To anyone wondering about the reality of the BC break if you're not
convinced there is one because the original code is broken anyway (which is
your main argument Tim IIUC): please have a look at the failures I reported
Yes, you understood this correctly: I consider the existing
implementation to be broken. Unfortunately you did not answer my
question whether the attached patch would be a reasonable expectation by
a Symfony user.
Let's presume it is: If I use the 'PhpSerializer' then I expect to
receive exactly the 'MessageDecodingFailedException' whenever the
message fails to decode. When decoding an erroneous DateTime (or an
erroneous SplDoublyLinkedList or whatever) a different Exception will be
thrown and not caught, thus the contract by the 'PhpSerializer' is violated.

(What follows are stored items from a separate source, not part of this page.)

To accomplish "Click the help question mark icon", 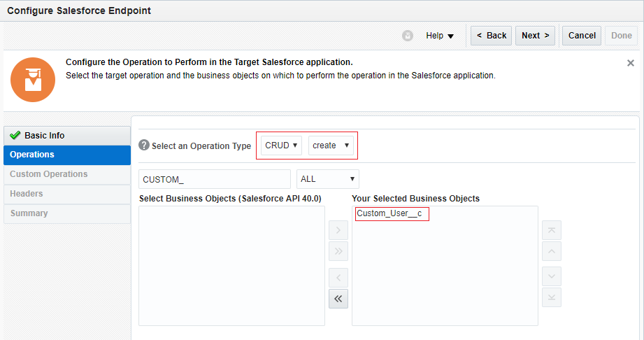I will [x=144, y=146].
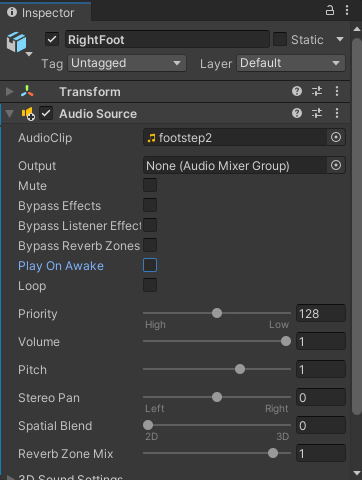Click the footstep2 AudioClip field
Viewport: 362px width, 480px height.
pos(235,137)
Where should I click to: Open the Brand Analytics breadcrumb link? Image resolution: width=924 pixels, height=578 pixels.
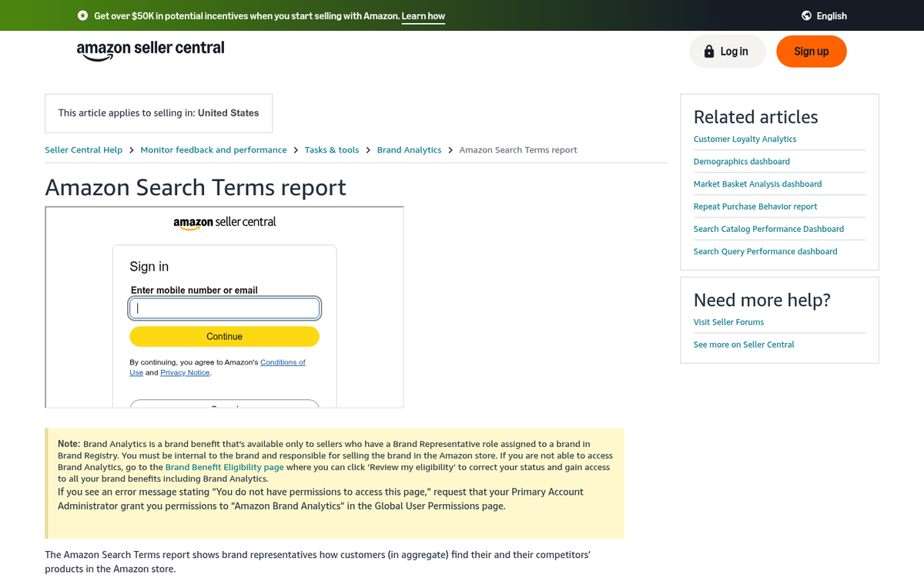(x=409, y=150)
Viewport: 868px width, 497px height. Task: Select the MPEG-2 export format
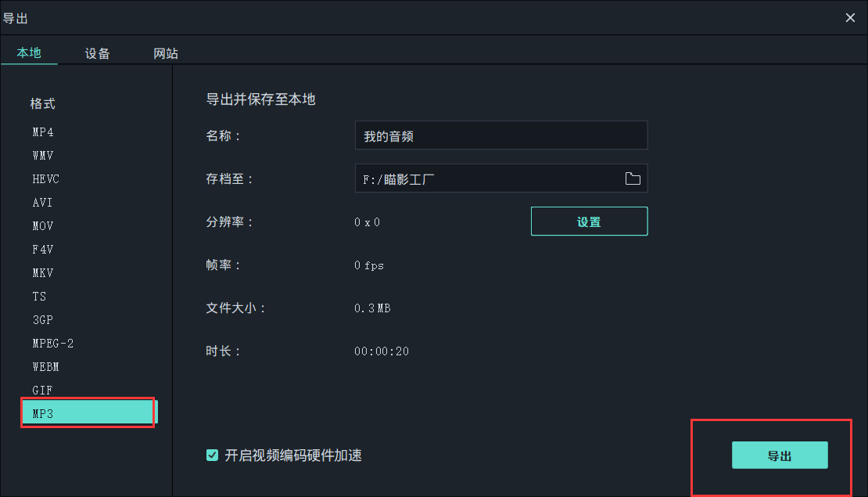pyautogui.click(x=52, y=343)
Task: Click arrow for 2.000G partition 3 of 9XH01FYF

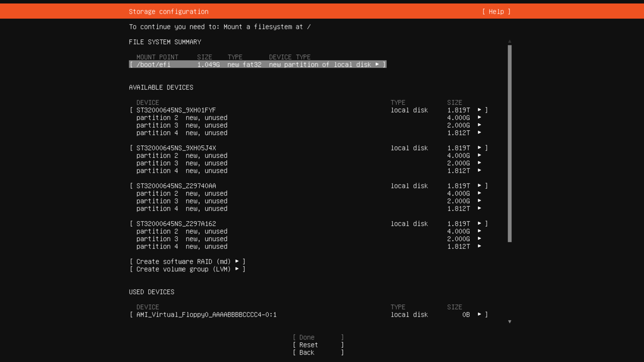Action: 479,125

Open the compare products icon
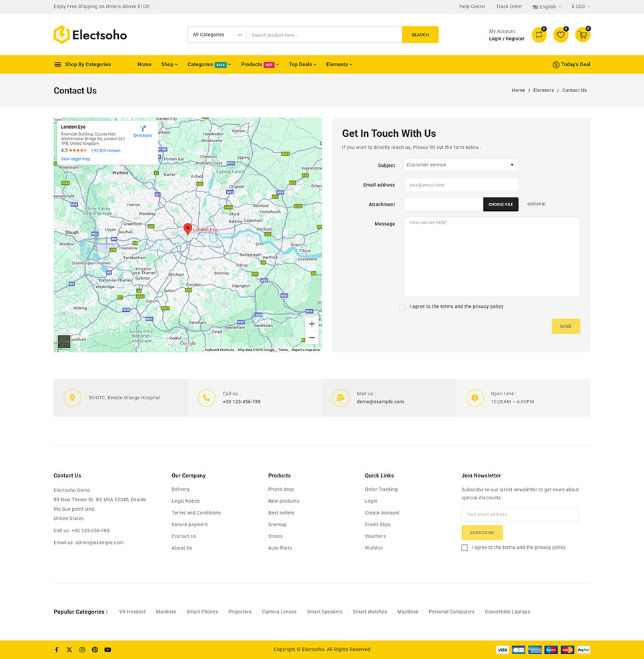pos(539,35)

Let's fix this using test driven development. We first add the failing
test cases. This is step1.diff (patches are in
https://gist.github.com/TimWolla/376dd162f7684daef38f76a07254871c). When
running the tests we get the following output:
There were 2 failures:
1)
Symfony\Component\Messenger\Tests\Transport\Serialization\PhpSerializerTest::testDecodingFailsWithBadDateTimeData
Failed asserting that exception of type "Error" matches expected exception
"Symfony\Component\Messenger\Exception\MessageDecodingFailedException". Message was: "Invalid
serialization data for DateTime object" at
/app/src/Symfony/Component/Messenger/Transport/Serialization/PhpSerializer.php:95
/app/src/Symfony/Component/Messenger/Transport/Serialization/PhpSerializer.php:54
/app/src/Symfony/Component/Messenger/Tests/Transport/Serialization/PhpSerializerTest.php:99
.
2)
Symfony\Component\Messenger\Tests\Transport\Serialization\PhpSerializerTest::testDecodingFailsWithBadDoublyLinkedListData
Failed asserting that exception of type "UnexpectedValueException" matches expected exception
"Symfony\Component\Messenger\Exception\MessageDecodingFailedException". Message was:
"Incomplete or ill-typed serialization data" at
/app/src/Symfony/Component/Messenger/Transport/Serialization/PhpSerializer.php:95
/app/src/Symfony/Component/Messenger/Transport/Serialization/PhpSerializer.php:54
/app/src/Symfony/Component/Messenger/Tests/Transport/Serialization/PhpSerializerTest.php:110
.
The tests fails (as expected) and we need to fix the code. To fix this
we add a new 'catch(Throwable)' to the existing 'try'. Within the catch
we throw a new 'MessageDecodingFailedException' that wraps the Throwable
we caught using the '$previous' parameter. You can find the change in
step2.diff. Let me re-run the tests:
There was 1 failure:
1)
Symfony\Component\Messenger\Tests\Transport\Serialization\PhpSerializerTest::testDecodingFailsWithBadClass
Failed asserting that exception message 'Could not decode message using PHP serialization:
O:13:"ReceivedSt0mp":0:{}.' matches '/class "ReceivedSt0mp" not found/'.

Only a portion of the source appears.